O maior escândalo, porém, que com grande mágoa, nos chega aos ouvidos, consiste no egresso dos religiosos para fora do convento discorrendo pelas ruas dessa cidade sem companheiros, e introduzindo-se em algumas casas indecentes, ou porque nelas se frequentam jogos e assembleias impróprias ao estado regular, ou porque os habitantes delas são pessoas abjectas, de cujas conversações não podem deixar as gentes honradas e cordatas de presumir mal.
Finalmente, por cúmulo de relaxação, quando os religiosos se recolhem é já passado muito tempo de noite, estando a portaria aberta sem haver religioso grave de missa, que seja porteiro, nem ainda um leigo capaz, de sorte que vem a ser esse nosso convento ainda menos regulado do que a casa de um secular estragadíssimo.
Portanto, devendo nós obviar a umas tão escandalosas inobservâncias, ordenamos a Vossa Paternidade que inteiramente proíba a todos os religiosos seus súbditos, que vão a algum mosteiro de religiosas dessa cidade, nem ainda ao nosso de Jesus, sem que sejam chamados para confissões.
Para este ministério mandará Vossa Paternidade sempre os religiosos mais capazes e de melhor probidade, não consentindo que as confissões se façam em grades, fora dos confessionários, nem que depois delas tenham os confessores práticas algumas com as religiosas.

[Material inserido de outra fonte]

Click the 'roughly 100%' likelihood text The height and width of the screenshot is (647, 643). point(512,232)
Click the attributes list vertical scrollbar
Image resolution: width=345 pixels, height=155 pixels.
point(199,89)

O mesmo fará Vossa Paternidade observar aos que foram dizer missa ao dito Mosteiro de Jesus, proibindo-lhes severamente que nem antes nem depois vão ter práticas com as religiosas e sacristãs à Roda da igreja. E dos que forem delinquentes nesta parte nos dará Vossa Paternidade pronto aviso.
Ultimamente, advertimos a Vossa Paternidade que faça a mais séria reflexão em tudo o que acima fica ordenado, considerando muito atentamente, com a certeza de que, obrando-se o contrário e chegando-nos a notícia (como indubitavelmente nos há de chegar), não ficarão impunidas as transgressões, como até agora, por infelicidade nossa se praticava, por causa das sórdidas remoras que algumas vezes embaraçavam a administração da Justiça, o que no tempo presente nos parece, não sucederá.
Confiamos do zelo, actividade e prudência de Vossa Paternidade, que fará executar sem a mais leve omissão, tudo o que acima deixamos determinado, para não dar motivo justo, a que procuremos outras providências mais eficazes para fazer cessar tão escandalosas relaxações.
Deus guarde a Vossa Paternidade & S. Domingos de Lisboa, 11 de Junho de 1774.»
Frei João de Mansilha, 1711-1780, A história escandalosa dos conventos da ordem de S. Domingos em Portugal: 1774-1776, Lisboa, Vega, 1983, pp. 25-26.